## TASK DETAILS
Please copy, exactly and with no pictures, only the lines from the one containing "Click the Sort Options heading" through the last line of the records.
____ MATERIAL FOR THE TASK
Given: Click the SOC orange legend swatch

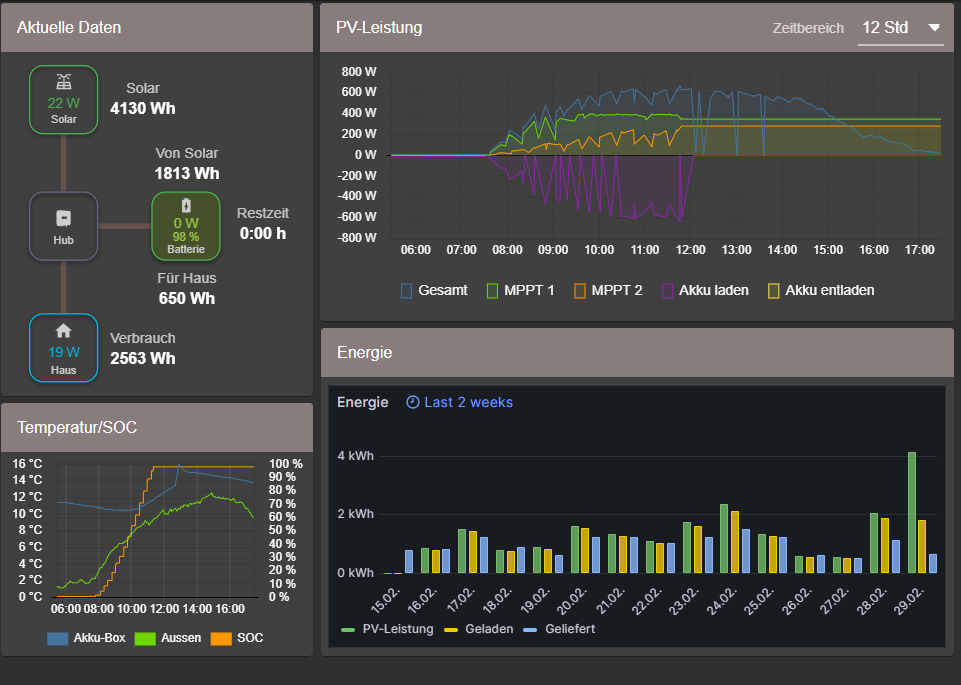Looking at the screenshot, I should tap(220, 637).
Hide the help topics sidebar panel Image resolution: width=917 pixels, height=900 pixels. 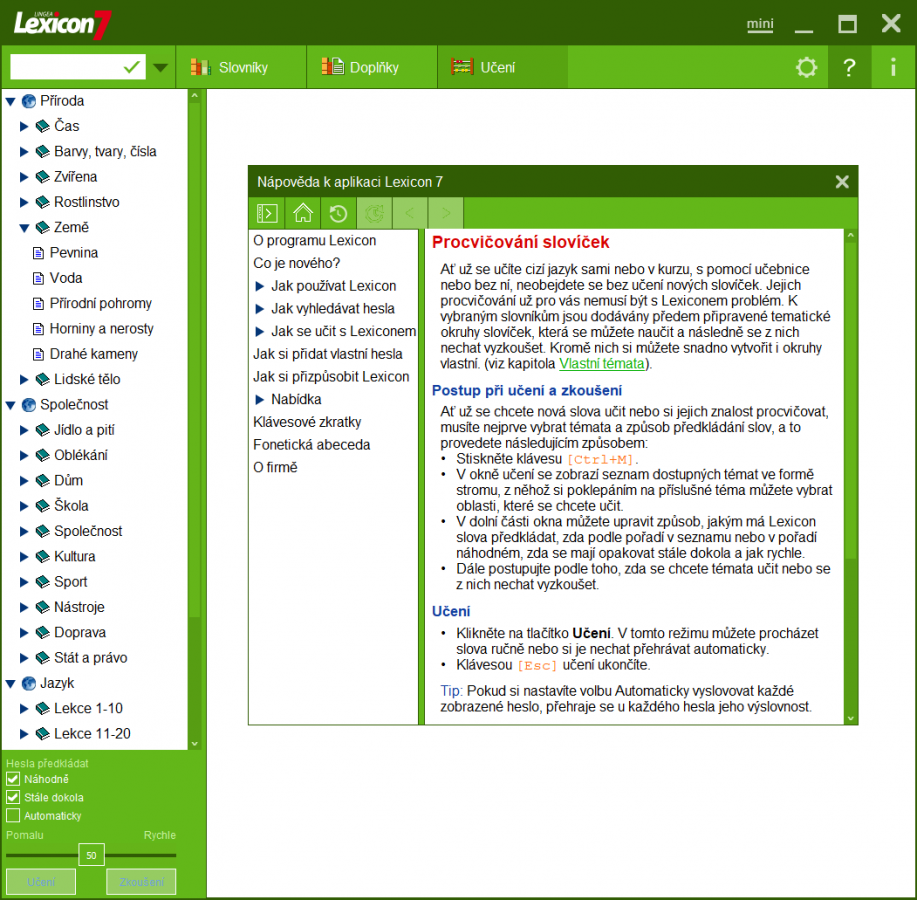[x=266, y=213]
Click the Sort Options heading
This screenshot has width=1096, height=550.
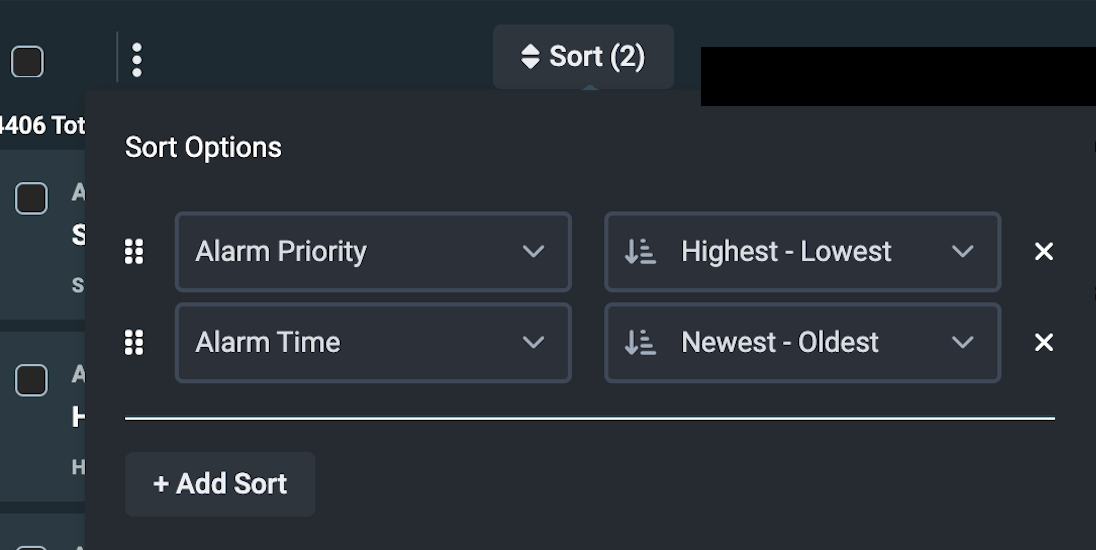(203, 148)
________
## WORKED SOLUTION
Click the Sort Options heading
This screenshot has width=1096, height=550.
(203, 148)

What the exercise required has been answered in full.